• Exercise instructions:
Please write out the entries word for word, from the line containing "You are a GUI" through the end, including both that first line and the last. Leave the pictures out.

• Screenshot grounding data:
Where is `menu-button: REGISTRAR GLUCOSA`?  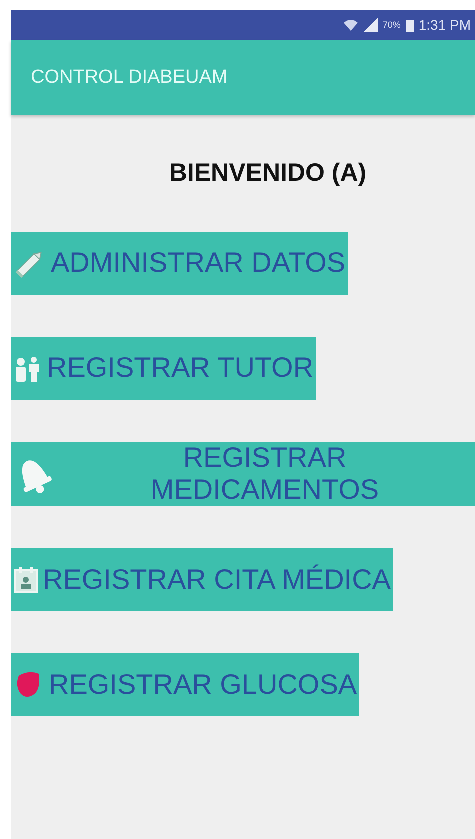 menu-button: REGISTRAR GLUCOSA is located at coordinates (186, 684).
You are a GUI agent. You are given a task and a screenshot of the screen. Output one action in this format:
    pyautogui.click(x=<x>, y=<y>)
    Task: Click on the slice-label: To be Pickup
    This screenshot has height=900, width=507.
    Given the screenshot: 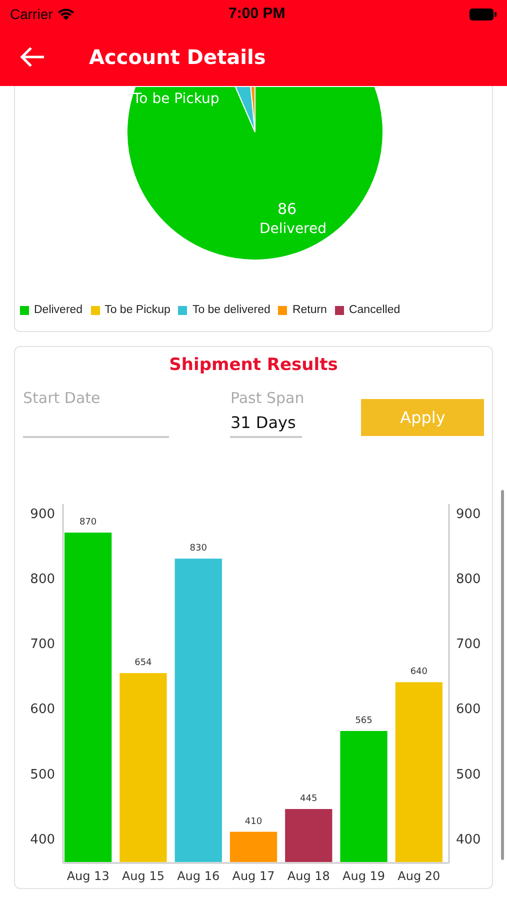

• Task solution:
You are a GUI agent. You are given a task and a screenshot of the screen. Output one action in this format:
    pyautogui.click(x=<x>, y=<y>)
    Task: Click on the slice-label: To be Pickup
    This screenshot has height=900, width=507.
    Given the screenshot: 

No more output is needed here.